Re: Usage of parquet field_id

Ryan Blue Tue, 18 May 2021 17:20:59 -0700

Hi Weston,

#1 is a problem and we should remove the auto-generation. The issue is that
auto-generating an ID can result in a collision between Iceberg's field IDs
and the generated IDs. Since Iceberg uses the ID to identify a field, that
would result in unrelated data being mistaken for a column's data.

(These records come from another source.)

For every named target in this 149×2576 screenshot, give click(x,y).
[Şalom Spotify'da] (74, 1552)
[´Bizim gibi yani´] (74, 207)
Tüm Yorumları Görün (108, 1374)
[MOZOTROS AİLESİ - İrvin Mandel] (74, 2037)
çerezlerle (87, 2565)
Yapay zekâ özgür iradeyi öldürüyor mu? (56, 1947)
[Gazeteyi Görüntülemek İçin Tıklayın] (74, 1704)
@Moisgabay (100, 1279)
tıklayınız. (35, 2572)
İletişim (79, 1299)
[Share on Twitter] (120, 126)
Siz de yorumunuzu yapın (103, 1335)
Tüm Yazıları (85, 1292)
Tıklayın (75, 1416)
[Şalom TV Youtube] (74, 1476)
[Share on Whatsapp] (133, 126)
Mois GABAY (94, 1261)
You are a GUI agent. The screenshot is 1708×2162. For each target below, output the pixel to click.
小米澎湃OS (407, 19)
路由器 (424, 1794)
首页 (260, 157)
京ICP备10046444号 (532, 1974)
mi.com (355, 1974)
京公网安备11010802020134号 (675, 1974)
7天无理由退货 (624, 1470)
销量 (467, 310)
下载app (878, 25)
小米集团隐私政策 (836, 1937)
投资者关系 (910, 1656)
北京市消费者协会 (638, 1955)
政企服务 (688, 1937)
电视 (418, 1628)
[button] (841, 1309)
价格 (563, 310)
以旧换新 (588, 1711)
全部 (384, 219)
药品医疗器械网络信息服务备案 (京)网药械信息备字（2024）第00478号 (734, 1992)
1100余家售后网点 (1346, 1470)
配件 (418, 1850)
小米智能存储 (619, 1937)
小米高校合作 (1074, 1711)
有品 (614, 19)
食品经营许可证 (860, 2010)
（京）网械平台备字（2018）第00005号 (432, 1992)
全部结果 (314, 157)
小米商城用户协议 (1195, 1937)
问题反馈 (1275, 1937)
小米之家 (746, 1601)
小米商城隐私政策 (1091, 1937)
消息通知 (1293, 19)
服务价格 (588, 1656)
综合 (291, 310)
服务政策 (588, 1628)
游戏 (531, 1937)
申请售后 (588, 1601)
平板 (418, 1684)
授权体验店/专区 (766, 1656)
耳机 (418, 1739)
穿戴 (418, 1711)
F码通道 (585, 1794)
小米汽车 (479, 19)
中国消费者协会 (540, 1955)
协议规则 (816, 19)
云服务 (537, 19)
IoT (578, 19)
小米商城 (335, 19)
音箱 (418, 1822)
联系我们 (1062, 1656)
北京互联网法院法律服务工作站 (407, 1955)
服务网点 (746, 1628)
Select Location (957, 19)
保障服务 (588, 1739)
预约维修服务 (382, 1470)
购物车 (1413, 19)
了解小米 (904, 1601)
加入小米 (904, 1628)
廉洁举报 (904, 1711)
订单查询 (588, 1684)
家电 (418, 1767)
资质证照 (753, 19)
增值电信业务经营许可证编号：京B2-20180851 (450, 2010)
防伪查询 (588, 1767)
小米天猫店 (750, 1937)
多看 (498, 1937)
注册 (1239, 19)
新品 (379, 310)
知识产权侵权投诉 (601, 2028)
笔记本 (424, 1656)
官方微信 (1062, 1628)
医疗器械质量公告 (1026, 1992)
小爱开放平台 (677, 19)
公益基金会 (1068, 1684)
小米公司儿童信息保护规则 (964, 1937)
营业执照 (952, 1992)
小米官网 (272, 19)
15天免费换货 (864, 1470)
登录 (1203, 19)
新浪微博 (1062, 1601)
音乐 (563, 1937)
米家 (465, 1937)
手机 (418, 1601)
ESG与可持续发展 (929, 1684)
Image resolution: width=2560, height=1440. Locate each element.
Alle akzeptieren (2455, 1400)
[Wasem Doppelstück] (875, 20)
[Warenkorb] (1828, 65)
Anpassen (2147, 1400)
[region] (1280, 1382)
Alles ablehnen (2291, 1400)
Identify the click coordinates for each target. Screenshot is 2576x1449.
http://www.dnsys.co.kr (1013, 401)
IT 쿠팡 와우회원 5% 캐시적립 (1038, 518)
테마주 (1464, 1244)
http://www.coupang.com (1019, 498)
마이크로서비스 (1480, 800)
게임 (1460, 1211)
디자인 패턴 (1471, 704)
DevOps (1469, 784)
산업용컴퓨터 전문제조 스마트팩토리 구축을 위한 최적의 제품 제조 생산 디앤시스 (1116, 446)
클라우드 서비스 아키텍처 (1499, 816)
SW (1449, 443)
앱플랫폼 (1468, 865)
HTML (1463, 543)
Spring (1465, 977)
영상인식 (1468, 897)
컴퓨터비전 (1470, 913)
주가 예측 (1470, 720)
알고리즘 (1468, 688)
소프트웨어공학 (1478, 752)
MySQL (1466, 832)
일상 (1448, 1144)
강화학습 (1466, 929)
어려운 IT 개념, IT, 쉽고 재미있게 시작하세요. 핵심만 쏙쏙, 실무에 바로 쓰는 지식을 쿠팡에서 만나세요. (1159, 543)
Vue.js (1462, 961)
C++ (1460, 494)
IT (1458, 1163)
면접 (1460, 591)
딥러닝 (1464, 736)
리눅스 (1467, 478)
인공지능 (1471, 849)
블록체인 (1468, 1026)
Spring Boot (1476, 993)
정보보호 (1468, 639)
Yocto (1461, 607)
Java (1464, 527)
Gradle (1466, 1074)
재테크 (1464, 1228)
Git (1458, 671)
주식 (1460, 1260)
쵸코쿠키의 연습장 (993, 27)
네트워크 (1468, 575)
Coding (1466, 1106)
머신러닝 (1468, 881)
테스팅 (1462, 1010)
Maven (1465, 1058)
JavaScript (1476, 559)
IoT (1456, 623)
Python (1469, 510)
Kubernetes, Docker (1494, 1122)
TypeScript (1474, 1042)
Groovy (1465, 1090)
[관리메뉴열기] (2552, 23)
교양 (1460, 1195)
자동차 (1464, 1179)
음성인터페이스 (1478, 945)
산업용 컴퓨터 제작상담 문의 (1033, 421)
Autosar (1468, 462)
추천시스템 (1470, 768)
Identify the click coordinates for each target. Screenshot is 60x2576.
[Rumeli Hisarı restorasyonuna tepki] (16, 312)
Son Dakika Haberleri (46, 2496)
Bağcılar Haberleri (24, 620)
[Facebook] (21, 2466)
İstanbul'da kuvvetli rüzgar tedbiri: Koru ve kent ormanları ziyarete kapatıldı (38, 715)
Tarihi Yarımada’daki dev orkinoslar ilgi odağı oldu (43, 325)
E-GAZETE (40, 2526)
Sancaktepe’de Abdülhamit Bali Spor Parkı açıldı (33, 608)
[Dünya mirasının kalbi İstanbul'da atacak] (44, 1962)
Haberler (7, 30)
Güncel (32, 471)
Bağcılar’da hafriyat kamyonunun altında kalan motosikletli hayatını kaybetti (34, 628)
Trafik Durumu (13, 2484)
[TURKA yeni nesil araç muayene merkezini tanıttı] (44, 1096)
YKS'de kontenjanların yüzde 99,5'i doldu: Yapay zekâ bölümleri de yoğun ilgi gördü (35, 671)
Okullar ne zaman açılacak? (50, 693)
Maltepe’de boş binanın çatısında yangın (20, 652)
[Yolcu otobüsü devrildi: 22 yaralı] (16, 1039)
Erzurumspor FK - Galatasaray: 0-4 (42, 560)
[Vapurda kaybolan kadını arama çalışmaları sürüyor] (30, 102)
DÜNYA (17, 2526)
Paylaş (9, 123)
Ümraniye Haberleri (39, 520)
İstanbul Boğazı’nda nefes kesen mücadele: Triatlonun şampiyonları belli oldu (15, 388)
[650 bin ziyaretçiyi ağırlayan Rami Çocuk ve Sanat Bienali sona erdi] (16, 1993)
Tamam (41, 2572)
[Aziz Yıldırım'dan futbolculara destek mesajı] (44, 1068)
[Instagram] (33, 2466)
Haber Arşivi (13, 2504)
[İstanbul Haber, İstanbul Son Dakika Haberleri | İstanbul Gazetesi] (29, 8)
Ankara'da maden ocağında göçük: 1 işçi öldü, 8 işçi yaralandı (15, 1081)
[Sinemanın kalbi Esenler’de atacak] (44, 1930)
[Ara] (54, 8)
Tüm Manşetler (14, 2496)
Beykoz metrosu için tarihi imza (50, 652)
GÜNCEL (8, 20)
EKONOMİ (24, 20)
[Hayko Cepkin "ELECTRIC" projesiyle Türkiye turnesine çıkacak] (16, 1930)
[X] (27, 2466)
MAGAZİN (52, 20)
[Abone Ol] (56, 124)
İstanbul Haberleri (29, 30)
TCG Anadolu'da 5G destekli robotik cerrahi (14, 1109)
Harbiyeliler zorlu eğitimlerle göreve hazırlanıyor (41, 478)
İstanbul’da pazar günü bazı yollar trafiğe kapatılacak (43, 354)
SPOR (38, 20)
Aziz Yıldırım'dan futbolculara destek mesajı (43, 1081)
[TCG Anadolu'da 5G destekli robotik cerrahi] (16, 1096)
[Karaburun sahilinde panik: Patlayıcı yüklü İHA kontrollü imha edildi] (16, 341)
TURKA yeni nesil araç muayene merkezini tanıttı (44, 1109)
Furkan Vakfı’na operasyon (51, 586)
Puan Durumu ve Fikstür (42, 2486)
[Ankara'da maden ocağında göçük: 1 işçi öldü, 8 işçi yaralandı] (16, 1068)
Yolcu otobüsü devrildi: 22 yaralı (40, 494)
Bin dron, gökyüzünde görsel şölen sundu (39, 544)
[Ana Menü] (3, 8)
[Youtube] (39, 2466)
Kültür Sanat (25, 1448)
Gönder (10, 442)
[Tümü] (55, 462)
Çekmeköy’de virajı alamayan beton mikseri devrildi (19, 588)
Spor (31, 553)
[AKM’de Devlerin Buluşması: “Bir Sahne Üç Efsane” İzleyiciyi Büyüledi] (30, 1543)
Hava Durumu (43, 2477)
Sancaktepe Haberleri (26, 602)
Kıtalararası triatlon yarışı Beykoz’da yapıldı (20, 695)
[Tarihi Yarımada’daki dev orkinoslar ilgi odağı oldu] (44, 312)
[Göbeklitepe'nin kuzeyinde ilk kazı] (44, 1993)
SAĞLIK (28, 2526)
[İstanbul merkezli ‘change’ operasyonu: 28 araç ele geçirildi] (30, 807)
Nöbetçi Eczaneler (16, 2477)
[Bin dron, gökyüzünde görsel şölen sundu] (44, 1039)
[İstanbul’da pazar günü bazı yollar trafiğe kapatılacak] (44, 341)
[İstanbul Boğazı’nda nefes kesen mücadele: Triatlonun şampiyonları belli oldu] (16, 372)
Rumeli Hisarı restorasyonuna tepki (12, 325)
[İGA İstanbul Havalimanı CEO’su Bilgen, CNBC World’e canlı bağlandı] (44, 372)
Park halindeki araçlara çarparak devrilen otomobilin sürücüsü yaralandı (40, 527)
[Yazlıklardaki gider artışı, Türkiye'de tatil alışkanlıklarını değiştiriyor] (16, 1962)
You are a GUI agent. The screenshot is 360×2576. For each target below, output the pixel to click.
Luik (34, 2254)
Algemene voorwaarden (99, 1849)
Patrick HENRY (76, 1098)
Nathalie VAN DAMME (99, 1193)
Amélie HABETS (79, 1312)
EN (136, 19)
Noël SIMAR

Your description above for #2 is a bit confusing for me. Field IDs are used
to track fields across renames and other schema changes. Those schema
changes don't happen in a single file. A file is written with some schema
(which includes IDs) and later field resolution happens based on ID. I
might have a table with fields `1: a int, 2: b string` that is later
evolved to `1: x long, 3: b string`. Any given data file is written with
only one version of the schema. From the IDs, you can see that field 1 was
renamed and promoted to long, field 2 was deleted, and field 3 was added
with field 2's original name.

This ID-based approach is an alternative to name-based resolution (like
Avro uses) or position-based resolution (like CSV uses). Both of those
resolution methods are flawed and result in correctness issues:
1. Name-based resolution can't drop a column and add a new one with the
same name
2. Position-based resolution can't drop a column in the middle of the schema

Only ID-based resolution gives you the expected SQL behavior for table
evolution (ADD/DROP/RENAME COLUMN).

For your original questions:

* Filtering a table is a matter of selecting columns by ID and running
filters by ID. In Iceberg. we bind the current names in a SQL table to the
field IDs to do this.
* Filling in null values is done by identifying that a column ID is missing
in a data file. Null values are used in place.
* Casting or promoting data is done by strict rules in Iceberg. This is
affected by ID because we know that a field is the same across files, like
in my example above.
* For combining fields, it sounds like you're thinking about operations on
the data and when to carry IDs through an operation. I wouldn't recommend
ever carrying IDs through. In Spark, we use the current schema's names to
produce rows. SQL always uses the current names. And when we write back out
to a table, we use SQL semantics, which are to align by position.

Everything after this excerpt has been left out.